Xu Zeng, todavía mayormente callado, no podía evitar sentir una felicidad genuina mientras observaba a Bai Mo y Xu Hu Zhe discutir animadamente sobre el árbol más común que habían visto hasta ahora y si Bai Mo había mejorado en caminar después de tal larga distancia.
Sus riñas juguetonas trajeron una sonrisa a su rostro, una calidez que no sabía que necesitaba como constante.
Este sentimiento había surgido más de una vez ese día, y continuó deleitándose en el confort que le brindaba.
Los dos con más “energía” incluso comenzaron a discutir juguetonamente sobre por qué eran la pareja perfecta para Xu Zeng.
Cada uno presentaba su caso con un nivel de entusiasmo diferente.

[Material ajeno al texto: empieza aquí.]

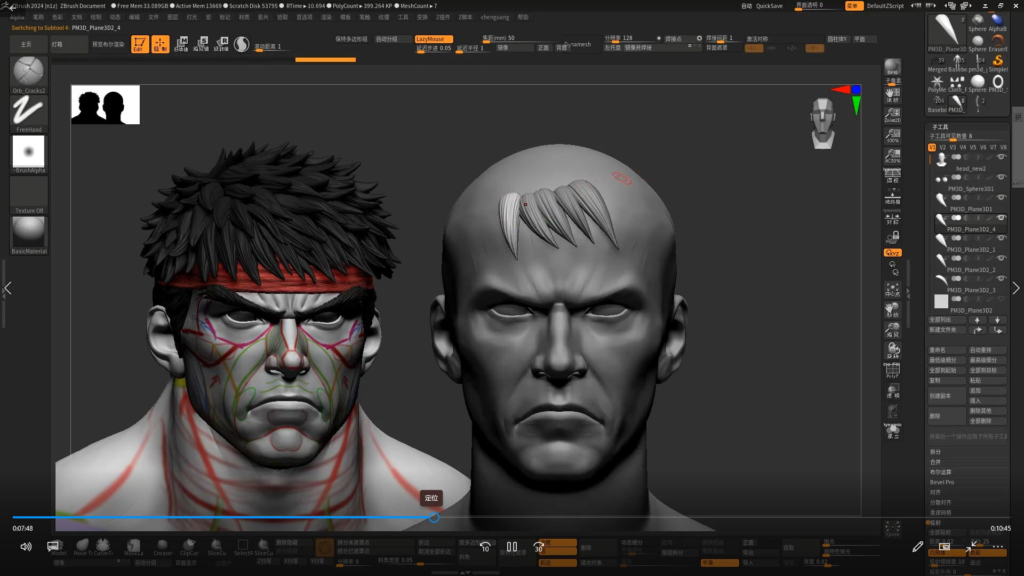Viewport: 1024px width, 576px height.
Task: Click the video progress bar handle
Action: coord(434,517)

Bai Mo se había convertido en alguna especie de zorro energético, rebotando —al menos con sus palabras, su cuerpo estaba claramente cansado— gestos exagerados con un toque ligeramente dramático.
—¿Conejito Energizer?
No necesitamos eso aquí.
¡Tenemos al Zorro Hiperactivo para iluminar cualquier habitación!
—exclamó Bai Mo.
Estaba poniendo todo de sí para argumentar por qué era la pareja perfecta.
La fachada del erudito y serio ger parecía desvanecerse.
Lo que quedaba era un zorro emocionable, animando a su pareja.
El amor podía cambiar a una persona de las maneras más inconvencionales.
Xu Hu Zhe, por otro lado, permaneció estoico hasta el final, pero eso no significaba que no fuera uno de consentir a sus seres queridos.
Su charla con Momo era consentimiento en sí misma.
—Sí, el zorro con cientos de admiradores codiciando un lugar en su harén es un mejor partido que este humilde—ironizó Hu Zhe.
La pulla de Hu Zhe a Bai Mo fue leve e inefectiva, como un cuchillo de goma clavado en el pecho.
Aún así, tocó la cuerda que pretendía y el dramático giro de ojos de Xu Hu Zhe hizo reír a los dos gers.
Xu Hu Zhe estaba participando a su manera.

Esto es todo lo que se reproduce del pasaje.